Researchers at the University of Aberdeen working on a partnership study that looks at how the immune system could help improve cancer treatment have found a potential new way to aid and develop better cancer therapies.
Together with colleagues at the University of Liverpool and the Centre for Cancer Immunology at the University of Southampton, researchers examined the role of CTLA-4, a cell surface molecule that plays a crucial role in the immune system.
Known as a ‘checkpoint’ receptor responsible for maintaining immune balance and tolerance, CTLA-4 works to prevent the immune system becoming too active at the end of a normal immune response.
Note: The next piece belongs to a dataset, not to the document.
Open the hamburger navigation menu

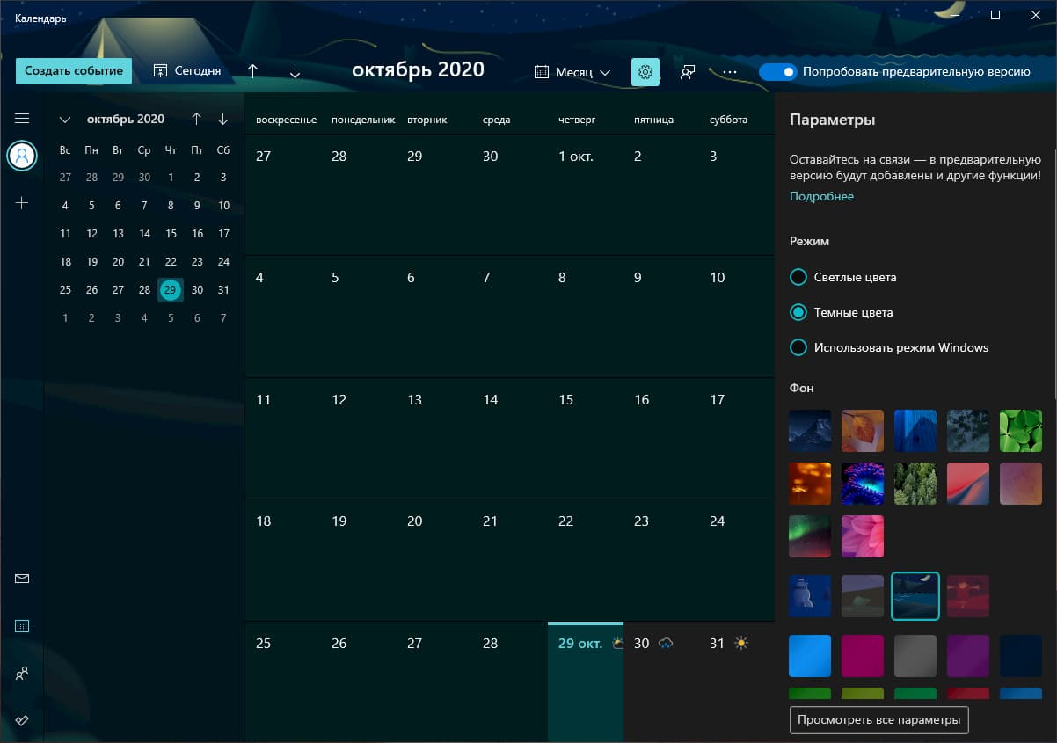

However, it is also subverted by cancer cells to prevent the immune system from attacking them.
Researchers developed antibodies targeting CTLA-4 and these have shown promise in treating various cancers. However, the exact mechanisms behind their anti-tumour effects have remained elusive and there are issues with immune toxicity.
The new work sheds light on this and reveals there is also an overlooked form of CTLA4, that is released from the cell, known as soluble CTLA-4 (sCTLA-4). The research team investigated sCTLA-4’s potential impact on cancer immunotherapy and explored the functional properties of sCTLA-4 and tested the effectiveness of a specific antibody targeting sCTLA-4.
In the study, published in Molecular Therapy, they found that tumours expressing sCTLA-4 inhibited the activity of cytotoxic cancer-killing T-cells leading to the cancer growing and spreading more rapidly.
However, when the researchers blocked sCTLA-4 with a specific antibody, this suppression was reversed, and the T-cells were able to find and attack the cancer.
Dr Frank Ward, an inventor of this technology, at the University of Aberdeen, said: “Immunotherapy relies on boosting immunity to destroy cancers, so it is important to identify and remove molecules that help cancers escape detection by the immune system.
“Together with my colleagues, Lekh Dahal and Paul Kennedy at the University of Liverpool and Professor Mark Cragg at the Cancer Immunology Centre in Southampton, we have shown that when cancers produce sCTLA-4, they grow faster and so selectively blocking its activity should allow an effective route to improved immunotherapies.”